Never argue with a drunk person. I know its hard not to because they come at you with all these heated emotions and accusations, but really its just emotionally exhausting for you and nothing gets accomplished. My opinion- if he calls you drunk tell him you love him and you'd love to talk when he's sober and hang up.


----------



## justean (May 28, 2008)

ljtseng said:


> Never argue with a drunk person. I know its hard not to because they come at you with all these heated emotions and accusations, but really its just emotionally exhausting for you and nothing gets accomplished.
> 
> :iagree:with the above. its not worth it and you only end up hurting more.
> 
> its sounds like hes quite stressed. moving away isnt an easy answer to have to find work. my hubby and i have had to think about those options to.


----------



## Savetherock (Aug 27, 2008)

If you don't mind me asking, where is he working overseas? I have spent a lot of time working contracts overseas and nurturing my relationship over the distance was something that both me and me wife had to learn to do. Some places it was easy and others it was hard.


----------



## kismet1791 (Aug 29, 2008)

draconis said:


> Are you in a position to move out there with him?
> 
> draconis


no we can't move out there with him


----------



## kismet1791 (Aug 29, 2008)

Savetherock said:


> If you don't mind me asking, where is he working overseas? I have spent a lot of time working contracts overseas and nurturing my relationship over the distance was something that both me and me wife had to learn to do. Some places it was easy and others it was hard.

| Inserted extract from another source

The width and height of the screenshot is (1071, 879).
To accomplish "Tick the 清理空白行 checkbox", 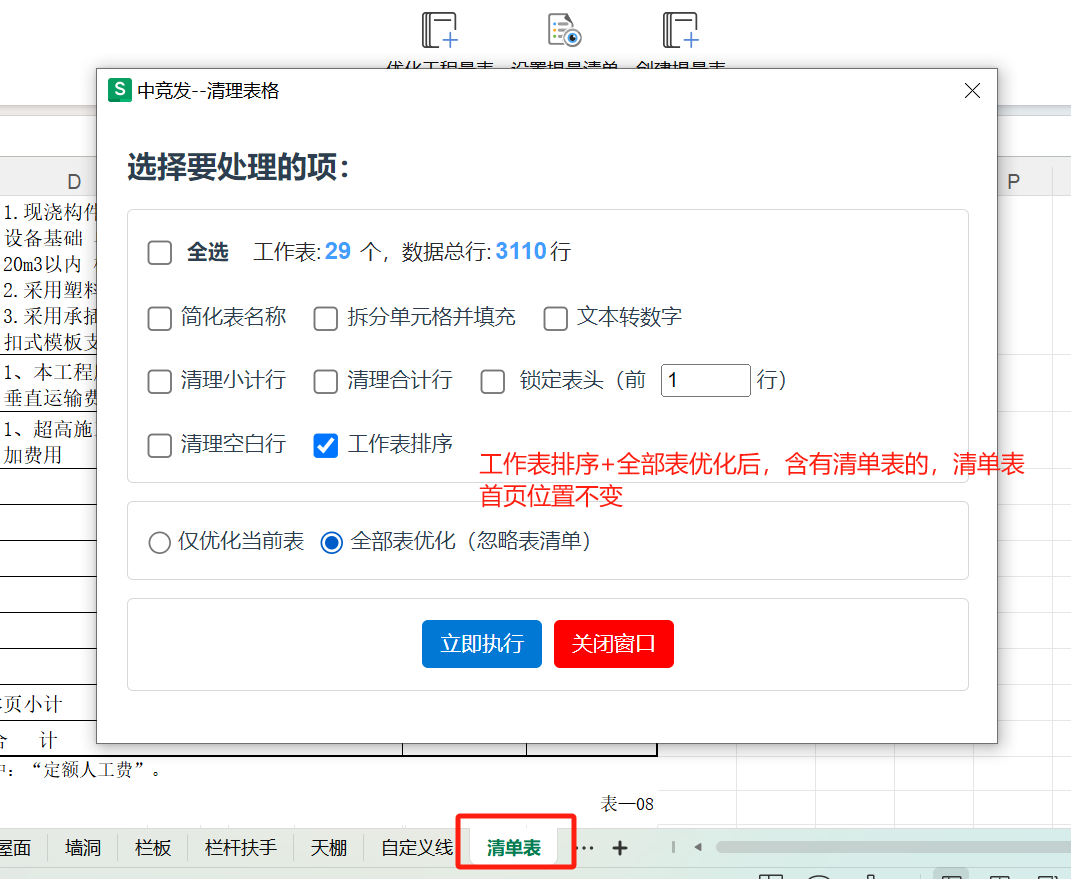I will coord(160,445).
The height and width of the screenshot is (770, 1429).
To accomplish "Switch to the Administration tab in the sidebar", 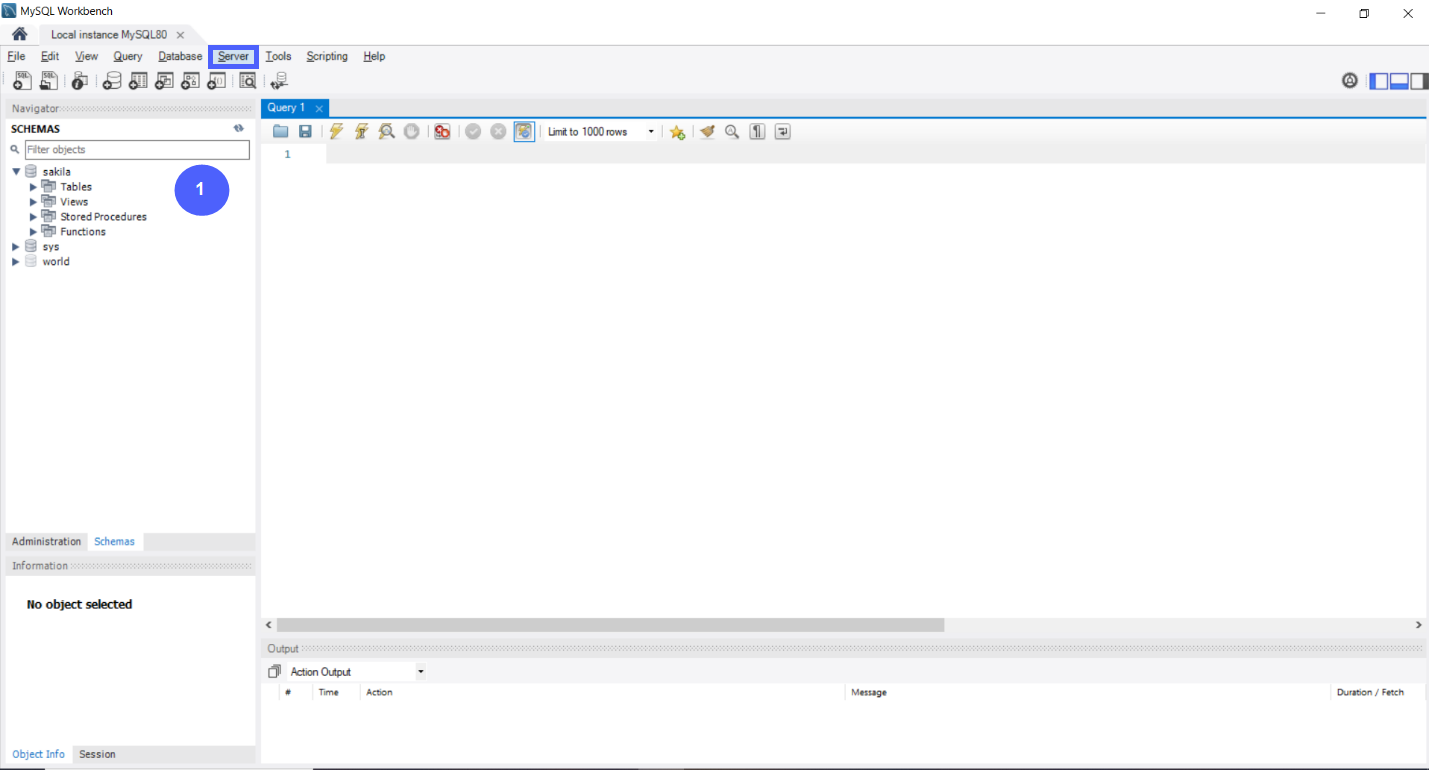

he is in qatar........just signed for another year.......we agreed on this to better ourselves financially, but our marriage is falling apart every day......he blames me for him being over there and i also blame myself.....there is alot of hurt that has been caused and instead of talking it out and resolving, we end up fighting again.....it is getting to the point to where i almost don't care.....i do love him, but i can't take the pain anymore.....he keeps throwing it in my face that i have not contributed to the financial part which only makes me feel worse....


----------



## draconis (Oct 3, 2007)

I think if you stepped back and gave him time to get that job done you can heal the other problems.

draconis


----------